Recently I opened a newspaper and experienced the novel sensation of being heartened by an initiative from the Department of the Environment, Food and Rural Affairs. Called “Fishing for the Market”, this clever idea aims to harness the influence of leading chefs and large retailers in order to kindle desire for the many kinds of fish (eg pollock, coley, puting or hake) that abundantly stock the waters around Britain but which are currently discarded because of a lack of demand. By making these long-stigmatised
fish fashionable, consumption can be shifted from diminishing reserves (such as haddock and cod) toward stocks which are plentiful and self-sustaining. I wish this initiative all success. There are many precedents to support it: simply re-branding a fish can transform demand. What restaurants would want Patagonian toothfish on its menu? Renamed as Chilean sea bass, on the other hand…
What the government is doing here is unwittingly following the royal precedent of Frederick the Great of Prussia who, eager for his subjects to cultivate the potato, declared that the potato was a royal vegetable and that none but the royal family could eat it. By this crafty piece of reverse psychology, based on the insight people always want what they cannot have, Frederick rebranded an odd-looking tuber into the food of kings – changing German eating habits (and reducing dependency on grain) in just a few years.

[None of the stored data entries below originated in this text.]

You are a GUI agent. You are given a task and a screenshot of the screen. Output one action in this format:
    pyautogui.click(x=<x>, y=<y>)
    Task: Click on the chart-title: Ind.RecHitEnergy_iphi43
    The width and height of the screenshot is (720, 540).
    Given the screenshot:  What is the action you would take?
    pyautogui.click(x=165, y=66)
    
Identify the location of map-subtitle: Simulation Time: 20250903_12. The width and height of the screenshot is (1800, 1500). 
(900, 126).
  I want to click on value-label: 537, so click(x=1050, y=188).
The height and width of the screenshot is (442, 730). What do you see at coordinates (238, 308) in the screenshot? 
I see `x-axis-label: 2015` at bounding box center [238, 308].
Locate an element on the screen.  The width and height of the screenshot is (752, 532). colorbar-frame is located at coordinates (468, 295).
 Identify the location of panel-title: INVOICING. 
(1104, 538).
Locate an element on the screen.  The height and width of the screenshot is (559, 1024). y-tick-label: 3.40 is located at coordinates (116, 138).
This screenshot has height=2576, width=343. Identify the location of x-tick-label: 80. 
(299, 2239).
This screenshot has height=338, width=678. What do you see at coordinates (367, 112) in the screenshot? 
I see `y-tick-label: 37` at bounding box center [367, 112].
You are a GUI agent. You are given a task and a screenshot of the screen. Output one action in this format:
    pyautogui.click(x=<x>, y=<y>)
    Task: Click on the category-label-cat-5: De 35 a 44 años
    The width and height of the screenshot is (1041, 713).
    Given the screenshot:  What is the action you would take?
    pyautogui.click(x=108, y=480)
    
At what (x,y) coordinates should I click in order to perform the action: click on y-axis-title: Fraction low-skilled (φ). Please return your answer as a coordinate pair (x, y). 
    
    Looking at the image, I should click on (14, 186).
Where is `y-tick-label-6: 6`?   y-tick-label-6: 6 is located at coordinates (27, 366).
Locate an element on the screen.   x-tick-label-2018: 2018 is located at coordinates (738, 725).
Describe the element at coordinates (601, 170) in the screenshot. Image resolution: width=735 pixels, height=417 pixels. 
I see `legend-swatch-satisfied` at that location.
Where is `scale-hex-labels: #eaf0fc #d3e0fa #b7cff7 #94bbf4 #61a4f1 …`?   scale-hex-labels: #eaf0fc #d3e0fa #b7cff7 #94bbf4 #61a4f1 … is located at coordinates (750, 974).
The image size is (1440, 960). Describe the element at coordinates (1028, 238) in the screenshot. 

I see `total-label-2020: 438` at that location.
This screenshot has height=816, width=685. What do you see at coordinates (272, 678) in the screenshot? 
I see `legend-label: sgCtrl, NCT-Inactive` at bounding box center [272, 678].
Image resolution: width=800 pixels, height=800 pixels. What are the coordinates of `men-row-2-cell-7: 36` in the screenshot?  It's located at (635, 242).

“What restaurants would want Patagonian toothfish on its menu? Renamed as Chilean sea bass, on the other hand…”
By using psychology in this way, DEFRA is rediscovering an old and vital role for any intelligent ruler: that of setting fashions and establishing norms. Enlightened monarchs were, in many ways, the marketing directors of their nations, wielding influence – rather than just power – to seed and accelerate the adoption of new foods, technologies and behaviours. There would be far more such ideas if only organisations could acknowledge that a large part of economic value is subjective, rather than material. It is through this realisation that people will learn that the act of encouraging someone to attach new value to a thing (or fish) which already exists is a form of value creation no less valid than making (or catching) something new.
Yet almost all organisations, private and public, seem to be fixated with internal metrics which assume value is created only in the tangible and the material. Boards of companies rarely contain a marketer, a designer or a psychologist. To solve a problem with infrastructure or process is regarded as far nobler than to create value through renaming a fish.
As I write this, our cash-strapped government plans to spend £15bn on a high-speed rail link from Birmingham and London. Is this really a great use of £15bn? Unsurprisingly a lot of engineers who stand to benefit will tell you it’s a brilliant idea.
It is, however, psychologically moronic. The best way to attract people from cars to trains on journeys of this duration is not to make trains faster, but to make trains and stations pleasanter – adding wifi, onboard video and so forth – or parking. Restoring the Euston Arch and running an ad campaign for Birmingham would work better and would cost 99 per cent less than a high speed railway which at prodigious cost will merely allow people to travel at unnecessary speed to a place they don’t want to go.